● **About this exercise**
The records below must be written out exactly, with every picture left behind.
###
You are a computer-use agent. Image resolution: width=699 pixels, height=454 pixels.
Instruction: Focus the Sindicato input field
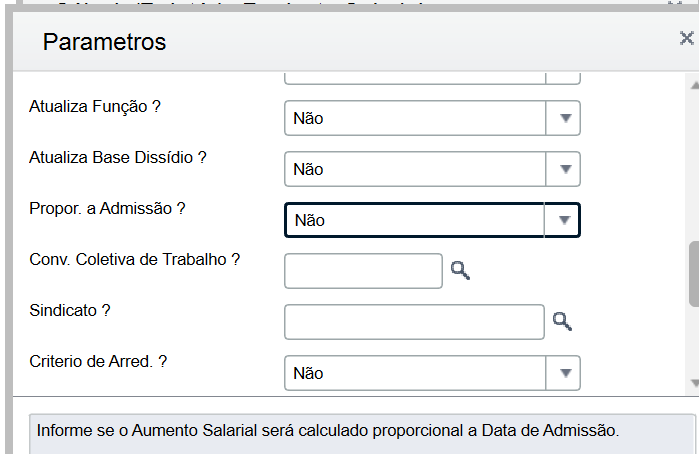[x=414, y=322]
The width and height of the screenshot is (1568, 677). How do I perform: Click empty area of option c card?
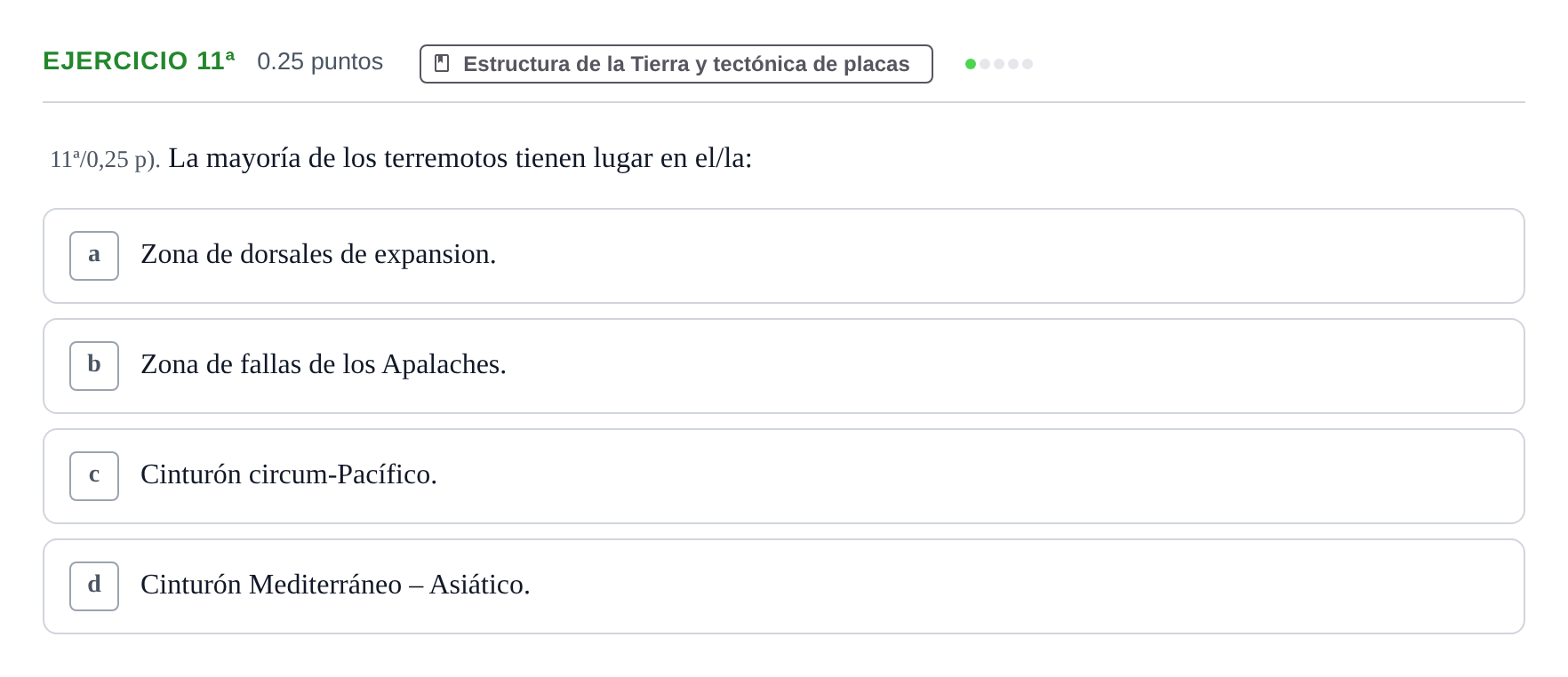pos(978,476)
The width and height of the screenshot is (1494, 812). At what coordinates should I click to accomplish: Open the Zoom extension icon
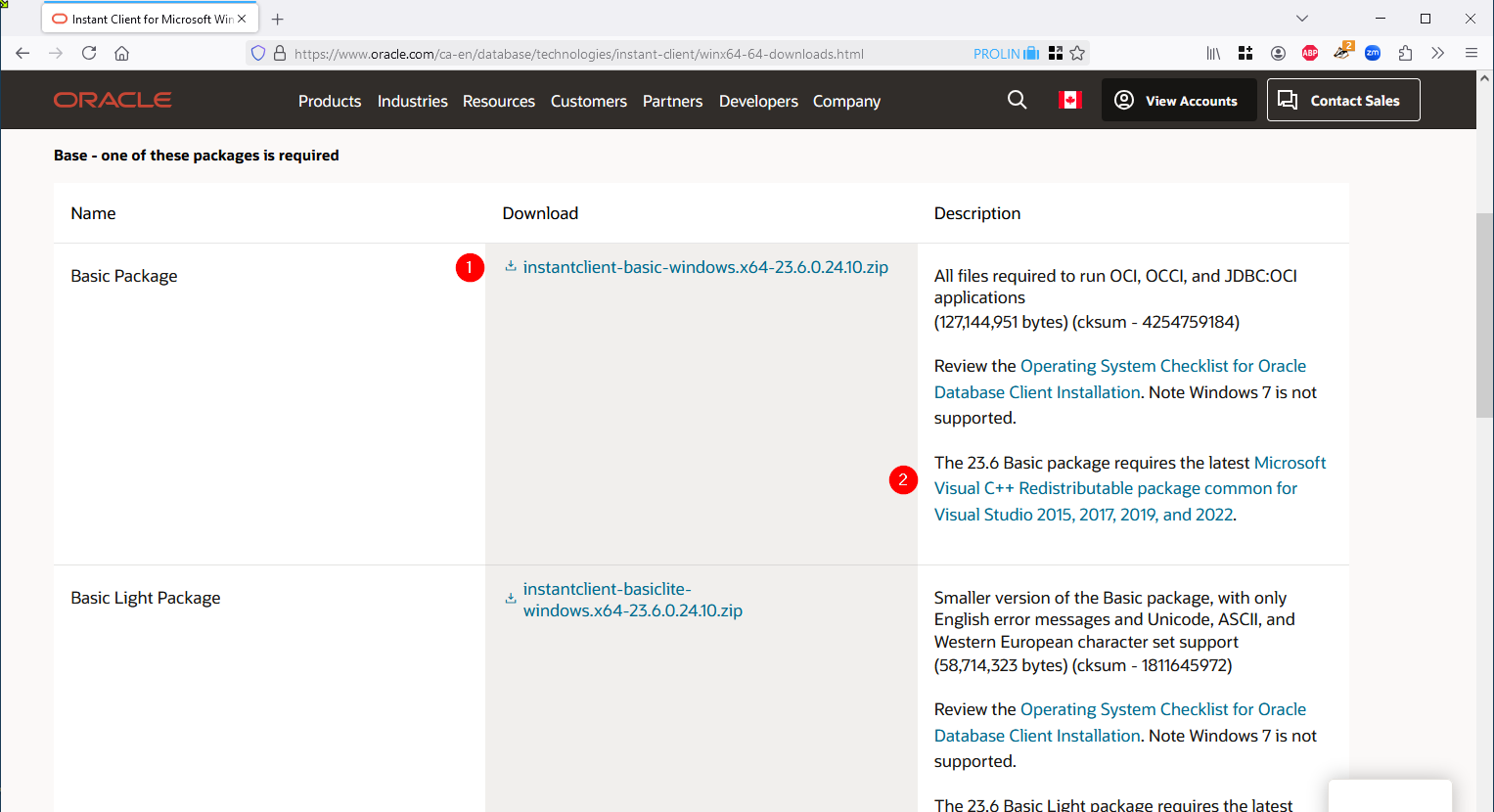pyautogui.click(x=1373, y=53)
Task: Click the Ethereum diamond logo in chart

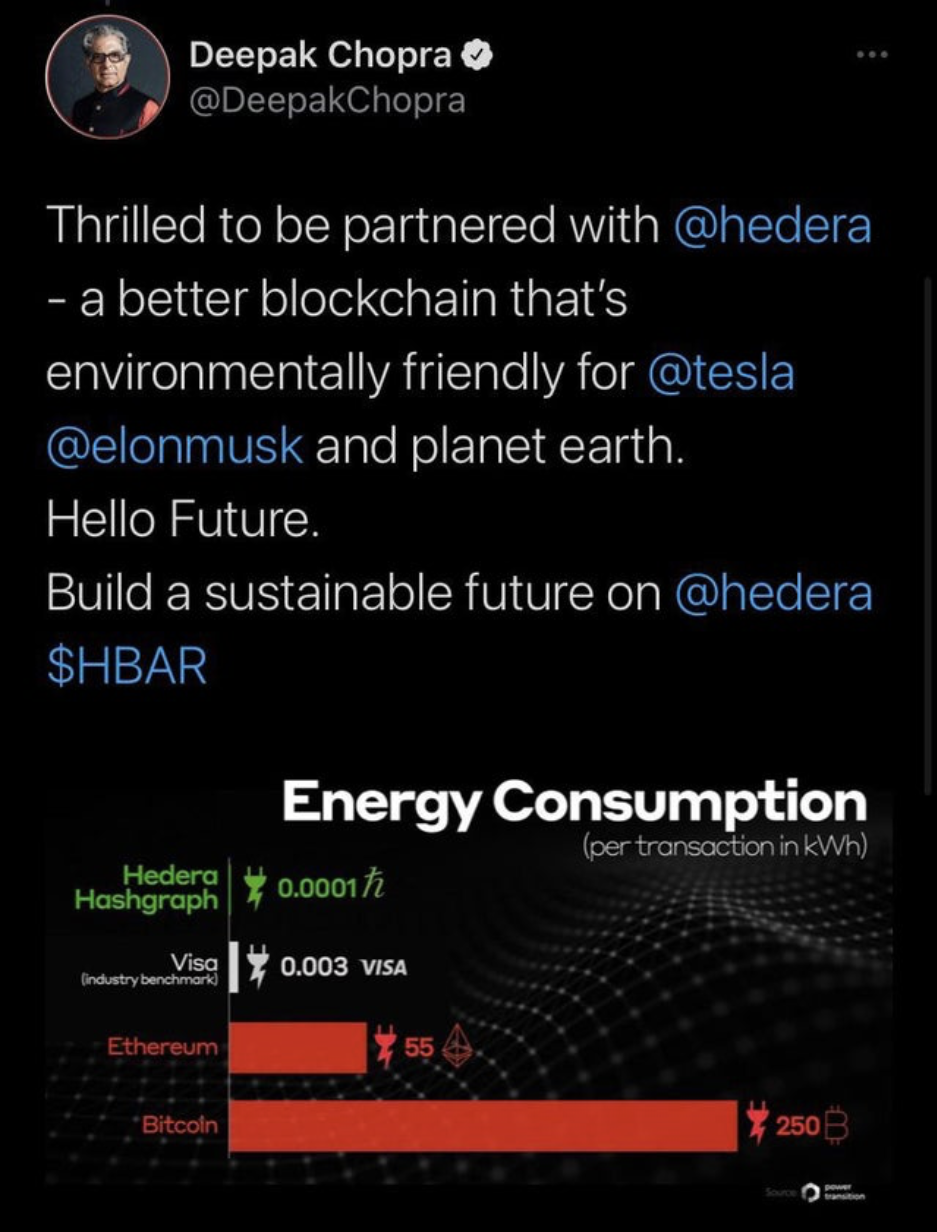Action: [x=456, y=1046]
###
● **Exercise result**
You are a computer-use agent. Image resolution: width=699 pixels, height=454 pixels.
Instruction: Focus the Sindicato input field
[x=414, y=322]
The width and height of the screenshot is (1568, 677). How do I perform: Click empty area of option c card?
pos(978,476)
The width and height of the screenshot is (1494, 812). At what coordinates should I click to accomplish: Open the Zoom extension icon
pyautogui.click(x=1373, y=53)
Task: Click the Ethereum diamond logo in chart

Action: [x=456, y=1046]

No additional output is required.